Overview of Nolato’s internal control framework for financial reporting, designed to ensure accurate, reliable, and transparent financial information in accordance with applicable laws and accounting standards.
Overview of Nolato’s internal control framework for financial reporting, designed to ensure accurate, reliable, and transparent financial information in accordance with applicable laws and accounting standards.
According to the Swedish Companies Act and Swedish Corporate Governance Code, the Board is responsible for the company’s internal controls. In the description, the Board does not issue any statement on the effectiveness of internal controls.
Nolato’s internal audit in relation to financial reporting includes five main activities: creating a control environment, risk assessment, control activities, information and communication, and monitoring.
Effective Board work forms the foundation for good internal controls. The Board has established clear processes and rules of procedure for its work. One key element of the Board’s work is deciding on and approving a number of fundamental policies, guidelines and frameworks for financial reporting. These include the Code of Conduct, Information Policy and Financial Policy.
The Board evaluates the operating activities’ performance and results on an ongoing basis, via reporting which includes business outcomes, earnings, rolling forecasts, the analysis of key performance indicators and other significant operating and financial information.
Nolato has a simple legal and operational structure, with established management and internal audit systems. This enables the business to react swiftly in the event of changes in the conditions in the Group’s market or in other areas. Operational decisions are taken at company or business area level, while decisions on overall strategy, focus, acquisitions, major investments and overall financial issues are taken by Nolato’s Board and Group management. Internal controls in relation to Nolato’s financial reporting are tailored to work within this organizational structure. Within the Group, there is a clear regulatory framework for delegating responsibility and authorization, and this follows the Group structure.
The basis for internal controls in relation to financial reporting is a control environment consisting of the organization, decision-making paths, authorization and responsibilities communicated, as well as the culture within which the Board and company management communicate and operate.
Nolato’s group-wide regulations are defined in eight policy documents, as detailed in the list on page 106. These documents are an important part of creating an effective control environment within Nolato.
The documents relating to the Group’s core values are based on the combination of ethical and professional values that Nolato has upheld for many years, and that are communicated to all employees, including in the form of a publication entitled ‘The Nolato Spirit’.
In addition to these policy documents, rules of procedure for the Board and CEO instructions have been drawn up. These describe matters such as the division of work within the Board and the duties of the Chairperson of the Board and the President and CEO.
Rules of procedure have also been drawn up for the managing director of each subsidiary. Managers at various levels within the company are responsible for dealing with internal controls on an ongoing basis within their own particular areas of responsibility.
The company carries out a risk analysis of its financial reporting, which is evaluated and adopted by the Board. In connection with this risk analysis, income statement and balance sheet items are identified where there is a heightened inherent risk of serious errors.

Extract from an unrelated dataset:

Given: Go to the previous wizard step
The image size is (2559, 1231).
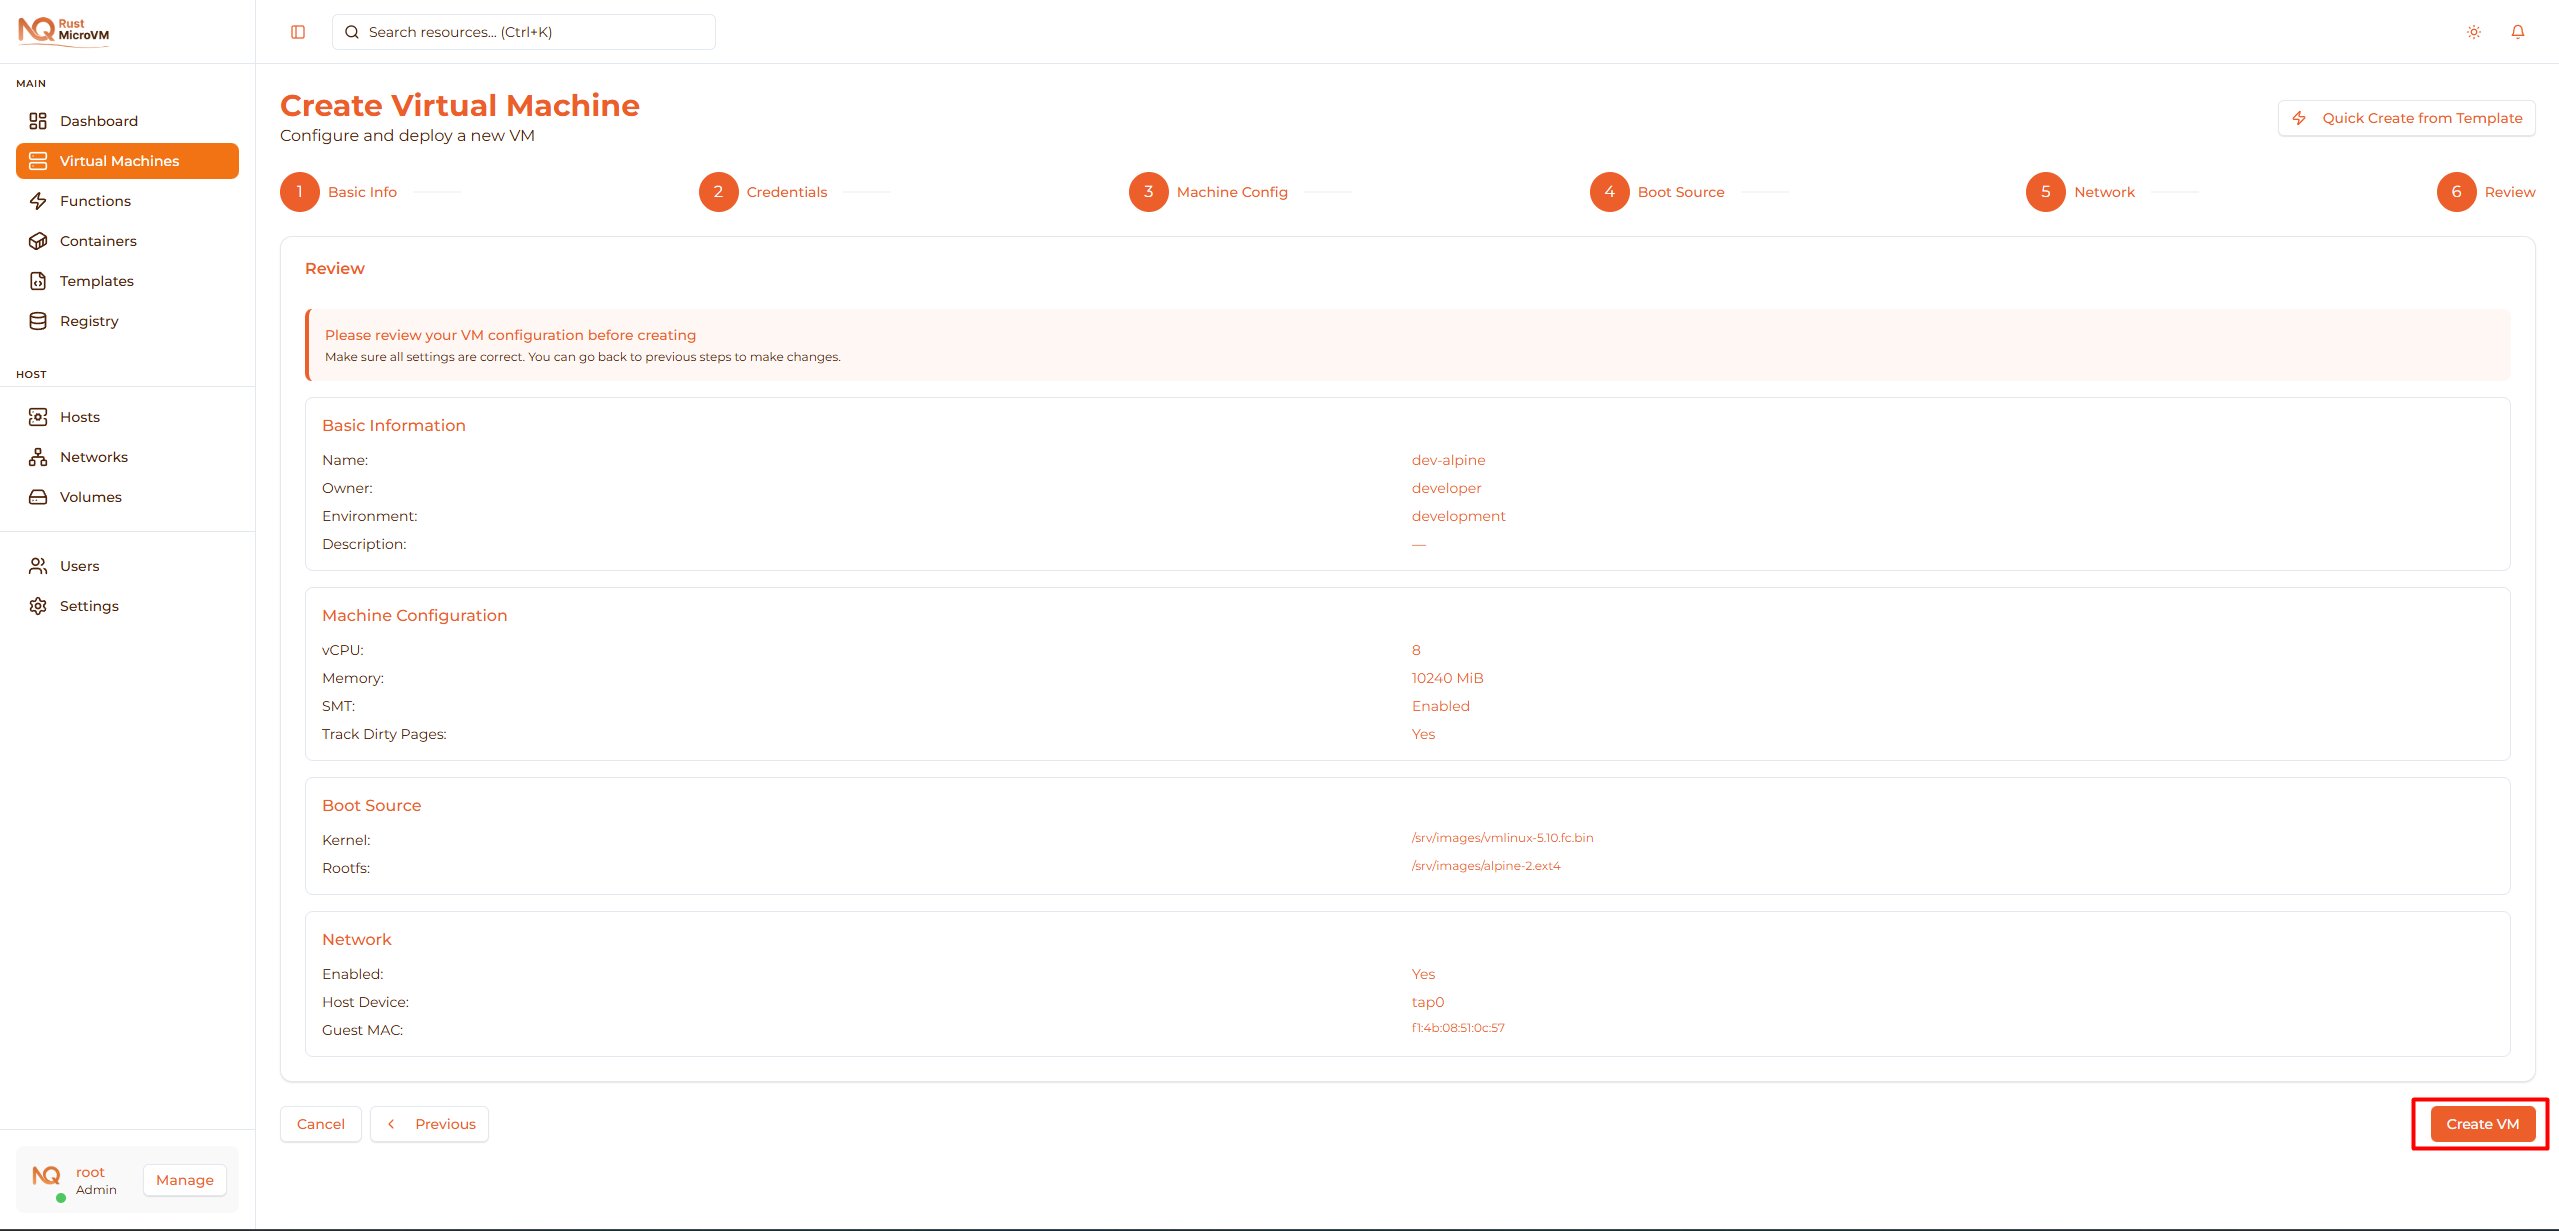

Within the company’s operations, these risks are mainly present in non-current assets, financial instruments, inventories, trade receivables, accrued expenses, taxes and revenue recognition.
These risk assessments are based on effects on financial reporting, the outcome of the income statement, business processes, external factors and the risk of fraud.
Those risks that have been identified in relation to financial reporting are dealt with via the company’s control activities, e.g. authentication checks for IT systems and authorization controls.
These operational-specific controls are supplemented by detailed financial analyses of earnings and monitoring against business plans and forecasts, providing an overall assessment of the quality of the reporting.
The company’s steering documents for financial reporting consist mainly of policies and guidelines, which are kept up-to-date and communicated via the relevant channels. Information is obtained from the subsidiaries through financial and operational reports to the boards of the subsidiaries, the business area management and Group management.
There is an information policy for communication with external parties, which provides guidelines on how such communication should be carried out. The aim of the policy is to ensure that all information obligations are complied with in a correct and complete manner.
The President and CEO is responsible for internal controls being organized and monitored in accordance with the guidelines established by the Board. Financial control is carried out by the Group financial function. Financial reporting is analyzed in detail each month.
The Board has monitored the financial reporting at its meetings, and the company’s auditors have reported back their observations to the Board and the Audit Committee. The Audit Committee has received regular reports from the auditor, and monitors measures taken to improve or amend controls. The Board has received monthly financial reports and the company’s financial situation has been addressed at each Board meeting.
The Board and the Audit Committee review all interim and annual reports prior to publication.
Nolato has a simple legal and operating structure and established management and internal audit systems. The Board and the Audit Committee monitor the organizational assessment of internal controls, including through contact with Nolato’s auditors. In view of the above, the Board has chosen not to carry out any separate internal audit.